Assistenza anziani 1.500 euro al mese per una badante

Le testimonianze: lusso impossibile con pensioni minime Ricci (Sanità oggi): bisogna attivare i contributi pubblici

Ferrara è un territorio anziano, in cui il ricorso alle assistenti domestiche, familiarmente chiamate “badanti” è una realtà consolidata. Quanto costa assumere in regola una badante? E quali sono le norme contrattuali? Abbiamo raccolto due testimonianze, tenendo conto che c’è chi mette in evidenza l’esigenza di contributi pubblici per sostenere il costo di questa assistenza. La prima testimonianza è quella del signor Vittorio, che si considera tutto sommato “fortunato” perché la mamma, 97 anni, è una pensionata statale che usufruisce di una pensione di oltre duemila euro. Vive in un appartamento di proprietà, con una stanza e un bagno da riservare alla badante, assunta in regola h24. E i conti sono presto fatti: 1100 euro al mese, più i festivi, più i contributi (410 euro ogni tre mesi), l’alloggio e un’integrazione di altre 100 euro mensili per le spese personali del vitto. Attualmente l’assistente domestica ha 3-4 ore libere al giorno, più il sabato pomeriggio e la domenica. «Siamo sempre riusciti a provvedere all’assistenza di mia mamma con la sua pensione, senza intaccare i risparmi, ma se mia madre avesse percepito una pensione minima non sarebbe così. Ricorrere alla strutture protette non è così immediato, senza considerare che mia mamma ha espresso la precisa volontà di voler morire nella sua casa».

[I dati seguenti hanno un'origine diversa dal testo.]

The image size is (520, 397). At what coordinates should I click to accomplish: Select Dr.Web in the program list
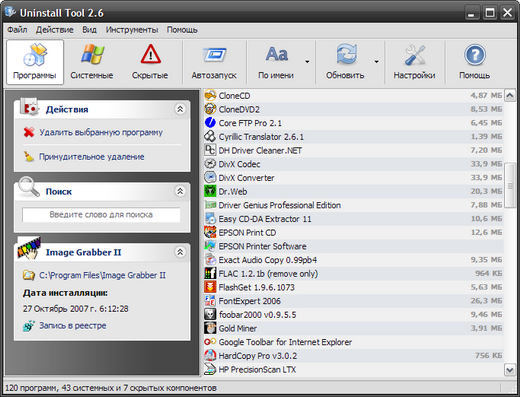353,191
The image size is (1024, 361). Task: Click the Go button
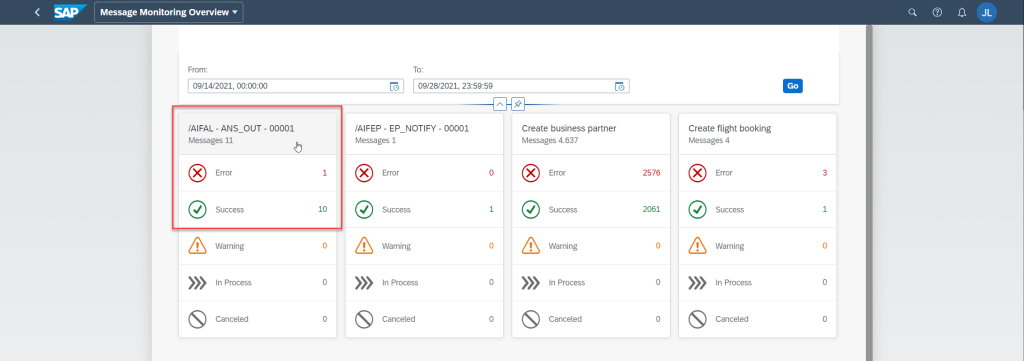(792, 86)
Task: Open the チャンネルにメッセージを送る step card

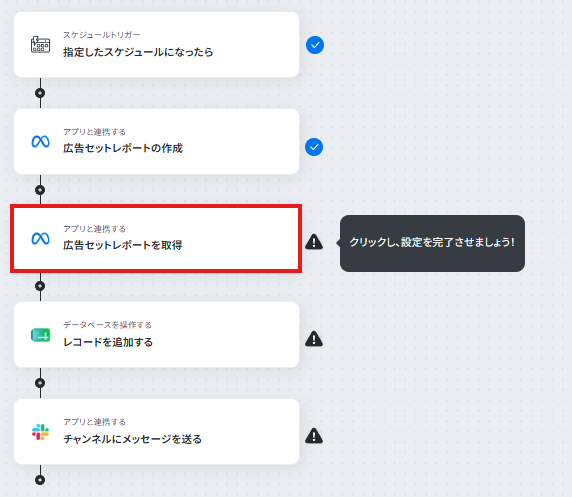Action: click(x=156, y=432)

Stipulare un contratto prevede dei doveri, ma anche dei diritti. La badante precedente, spiega Vittorio, è stata licenziata per giusta causa per non essere rientrata dall’Ucraina nel giorno stabilito. Da tre mesi la mamma è seguita da un’altra badante, con un contratto h24. «Mia madre ormai non si muove dal letto e non interagisce con le altre persone - conclude Vittorio - Il lavoro effettivo, per la badante, è di cinque-sei ore al giorno per provvedere alle necessità essenziali. Io vado tutti i giorni a trovare mia mamma, qualche volta dormo da lei: se il contratto è h24, l’impegno effettivo è molto più limitato».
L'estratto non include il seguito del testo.